Usage Guide

July 13, 2025 · View on GitHub

We have tested HERMES on NVIDIA H20 servers and recommend using GPUs with at least 80GB memory for smooth operation.
We plan to release DeepSpeed deployment support in the future to further reduce GPU memory usage.

If you are using NVIDIA H20 96GB, you may remove some checkpoint usage in hermes.py and hermes_future_render_head.py for improved efficiency.

1. Training

Multi-GPU / Multi-Node Training

torchrun --nproc_per_node $PROC_PER_NODE \
        --master_addr $MASTER_ADDR \
        --master_port $MASTER_PORT \
        --nnodes $NODE_COUNT \
        --node_rank $NODE_RANK \
        extra_tools/train.py \
        projects/configs/hermes/stage3.py \
        --work-dir ./work-dir \
        --launcher pytorch \
        --no-validate

Single-GPU Debugging

python extra_tools/train.py projects/configs/hermes/stage3.py --work-dir ./work-dir --no-validate

You can modify different config files to train different stages as needed.

Checkpoint Cleanup (Optional)

Since we use mmcv for training pipeline management, the saved checkpoints include the frozen LLM pretrained parameters, which can be large.
You can use our provided script to remove unnecessary parts and save storage space:

python extra_tools/ckpt_convertor.py ./path/to/your_custom_trained.pth --delete_optimizer --save_path path/to/your_custom_trained_cleaned.pth

Both --delete_optimizer and --save_path are optional.

2. Inference (Testing)

torchrun --nproc_per_node $PROC_PER_NODE \
        --master_addr $MASTER_ADDR \
        --master_port $MASTER_PORT \
        --nnodes $NODE_COUNT \
        --node_rank $NODE_RANK \
        extra_tools/test.py \
        projects/configs/hermes/stage3.py \
        ckpt/hermes_final.pth \
        --launcher pytorch

The results for each scenario will be saved under outputs/stage3/hermes_eval/results.
As nuScenes contains a large number of scenes, we recommend using multi-GPU/multi-node inference.

3. Evaluation

We evaluate the results by reading the saved JSON files and calculating Chamfer Distance and text metrics.

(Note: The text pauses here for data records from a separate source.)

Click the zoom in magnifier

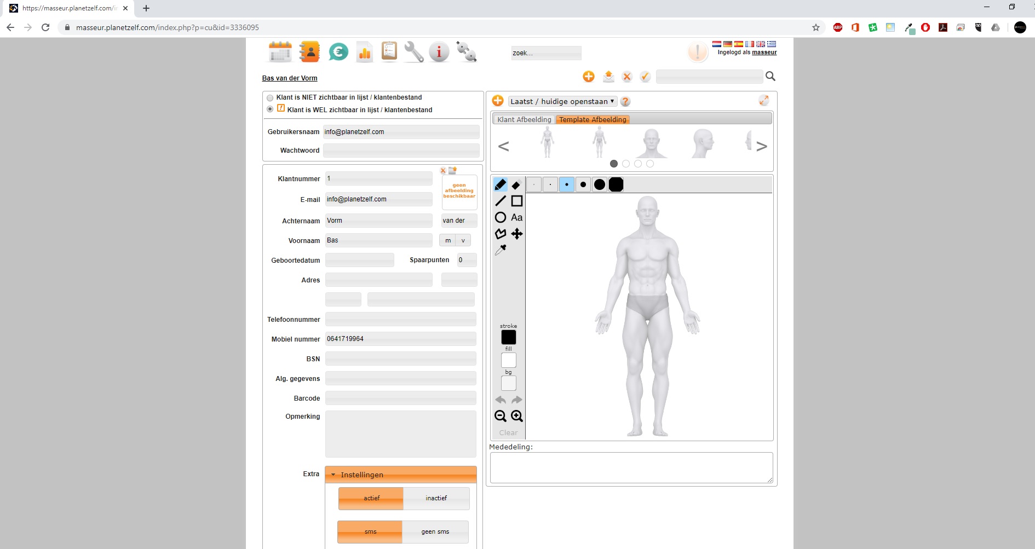tap(516, 416)
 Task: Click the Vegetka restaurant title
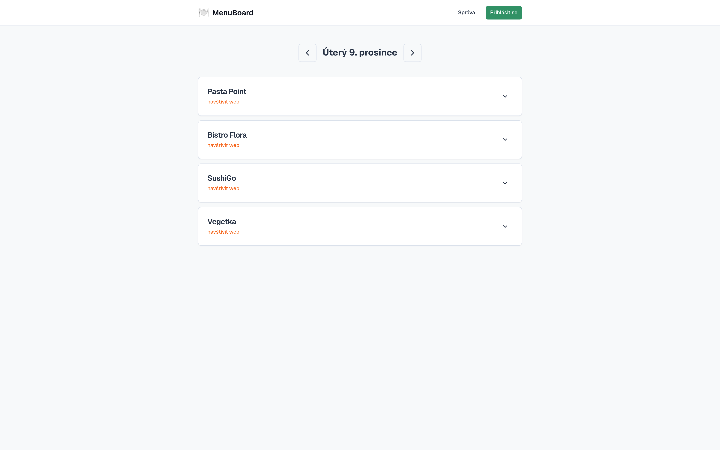(x=222, y=222)
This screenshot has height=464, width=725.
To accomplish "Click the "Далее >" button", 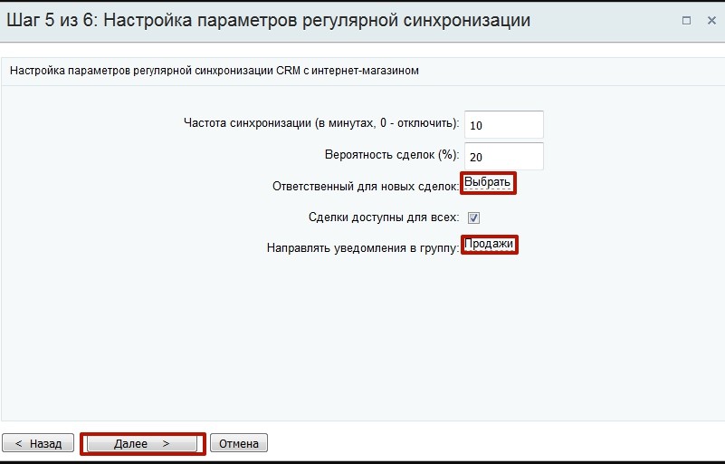I will pyautogui.click(x=141, y=444).
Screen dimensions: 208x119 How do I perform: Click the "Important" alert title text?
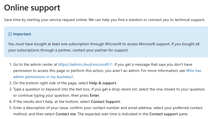(22, 34)
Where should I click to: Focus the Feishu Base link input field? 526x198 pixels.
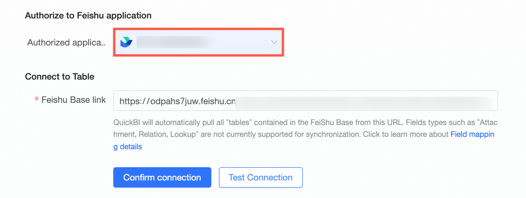pyautogui.click(x=306, y=101)
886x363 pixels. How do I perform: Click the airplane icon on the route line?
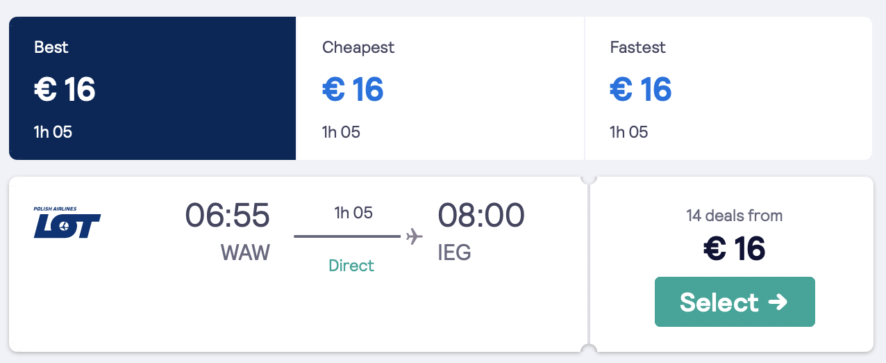414,236
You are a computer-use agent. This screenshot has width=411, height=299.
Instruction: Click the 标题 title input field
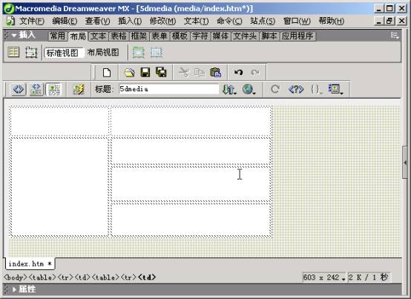coord(168,89)
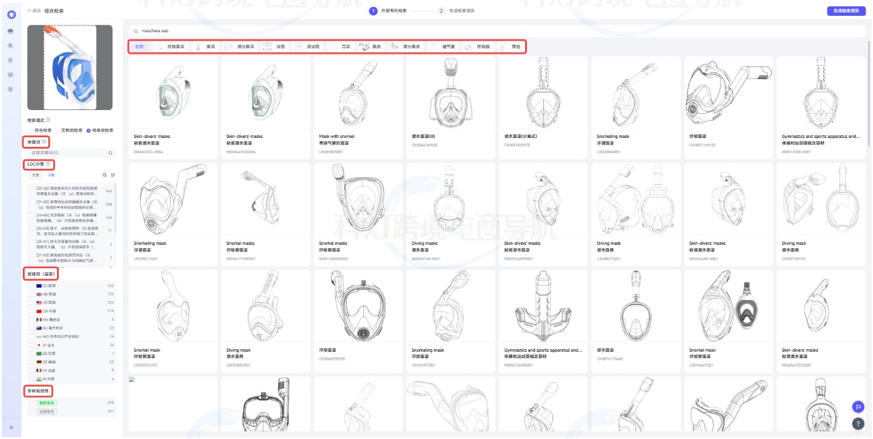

Install necessary libraries:

pip install pycocoevalcap nltk openai pyfiglet
python -c "import nltk; nltk.download('punkt'); nltk.download('wordnet'); nltk.download('punkt_tab')"

Run evaluation

python extra_tools/eval_hermes_results.py ./outputs/stage3/hermes_eval/results

Due to the nature of LLMs, inference results may vary slightly each time.

For more details and custom configuration, please refer to the config files.